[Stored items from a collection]
>>
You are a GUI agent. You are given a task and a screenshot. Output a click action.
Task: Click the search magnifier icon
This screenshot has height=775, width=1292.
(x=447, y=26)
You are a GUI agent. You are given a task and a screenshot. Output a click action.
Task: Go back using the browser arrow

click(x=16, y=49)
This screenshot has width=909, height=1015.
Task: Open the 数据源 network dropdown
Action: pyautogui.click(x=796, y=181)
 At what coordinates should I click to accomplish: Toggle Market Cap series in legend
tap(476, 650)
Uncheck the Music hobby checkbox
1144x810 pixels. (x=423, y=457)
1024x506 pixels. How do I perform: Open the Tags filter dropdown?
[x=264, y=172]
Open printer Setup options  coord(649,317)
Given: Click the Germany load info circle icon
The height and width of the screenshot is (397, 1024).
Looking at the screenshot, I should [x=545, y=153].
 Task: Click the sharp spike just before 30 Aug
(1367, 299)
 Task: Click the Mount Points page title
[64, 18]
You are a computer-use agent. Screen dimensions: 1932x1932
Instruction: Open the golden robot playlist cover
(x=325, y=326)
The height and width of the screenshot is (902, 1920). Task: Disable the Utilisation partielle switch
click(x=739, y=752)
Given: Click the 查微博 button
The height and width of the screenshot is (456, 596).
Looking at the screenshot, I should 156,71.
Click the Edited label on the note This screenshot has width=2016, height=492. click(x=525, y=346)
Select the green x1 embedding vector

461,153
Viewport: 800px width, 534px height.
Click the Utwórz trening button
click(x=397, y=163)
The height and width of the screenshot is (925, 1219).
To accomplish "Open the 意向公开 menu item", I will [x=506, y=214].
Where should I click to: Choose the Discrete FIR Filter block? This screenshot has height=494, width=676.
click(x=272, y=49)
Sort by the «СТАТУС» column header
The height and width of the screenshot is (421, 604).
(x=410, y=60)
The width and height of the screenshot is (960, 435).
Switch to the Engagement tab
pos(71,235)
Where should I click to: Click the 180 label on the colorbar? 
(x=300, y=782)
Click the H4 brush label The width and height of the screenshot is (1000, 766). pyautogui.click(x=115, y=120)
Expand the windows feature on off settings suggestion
<<
### YOUR TASK
In your reply, restate every entry exactly.

### WORKED SOLUTION
You are a GUI agent. You are given a task and a screenshot. Output a click action.
Task: Click the search magnifier icon
This screenshot has height=775, width=1292.
(x=447, y=26)
You are a GUI agent. You are given a task and a screenshot. Output a click action.
Task: Go back using the browser arrow

click(x=16, y=49)
This screenshot has width=909, height=1015.
Task: Open the 数据源 network dropdown
Action: pyautogui.click(x=796, y=181)
 At what coordinates should I click to accomplish: Toggle Market Cap series in legend
tap(476, 650)
Uncheck the Music hobby checkbox
1144x810 pixels. (x=423, y=457)
1024x506 pixels. How do I perform: Open the Tags filter dropdown?
[x=264, y=172]
Open printer Setup options  coord(649,317)
Given: Click the Germany load info circle icon
The height and width of the screenshot is (397, 1024).
Looking at the screenshot, I should [x=545, y=153].
 Task: Click the sharp spike just before 30 Aug
(1367, 299)
 Task: Click the Mount Points page title
[64, 18]
You are a computer-use agent. Screen dimensions: 1932x1932
Instruction: Open the golden robot playlist cover
(x=325, y=326)
The height and width of the screenshot is (902, 1920). Task: Disable the Utilisation partielle switch
click(x=739, y=752)
Given: Click the 查微博 button
The height and width of the screenshot is (456, 596).
Looking at the screenshot, I should 156,71.
Click the Edited label on the note This screenshot has width=2016, height=492. click(x=525, y=346)
Select the green x1 embedding vector

461,153
Viewport: 800px width, 534px height.
Click the Utwórz trening button
click(x=397, y=163)
The height and width of the screenshot is (925, 1219).
To accomplish "Open the 意向公开 menu item", I will [x=506, y=214].
Where should I click to: Choose the Discrete FIR Filter block? This screenshot has height=494, width=676.
click(x=272, y=49)
Sort by the «СТАТУС» column header
The height and width of the screenshot is (421, 604).
(x=410, y=60)
The width and height of the screenshot is (960, 435).
Switch to the Engagement tab
pos(71,235)
Where should I click to: Click the 180 label on the colorbar? 
(x=300, y=782)
Click the H4 brush label The width and height of the screenshot is (1000, 766). pyautogui.click(x=115, y=120)
Expand the windows feature on off settings suggestion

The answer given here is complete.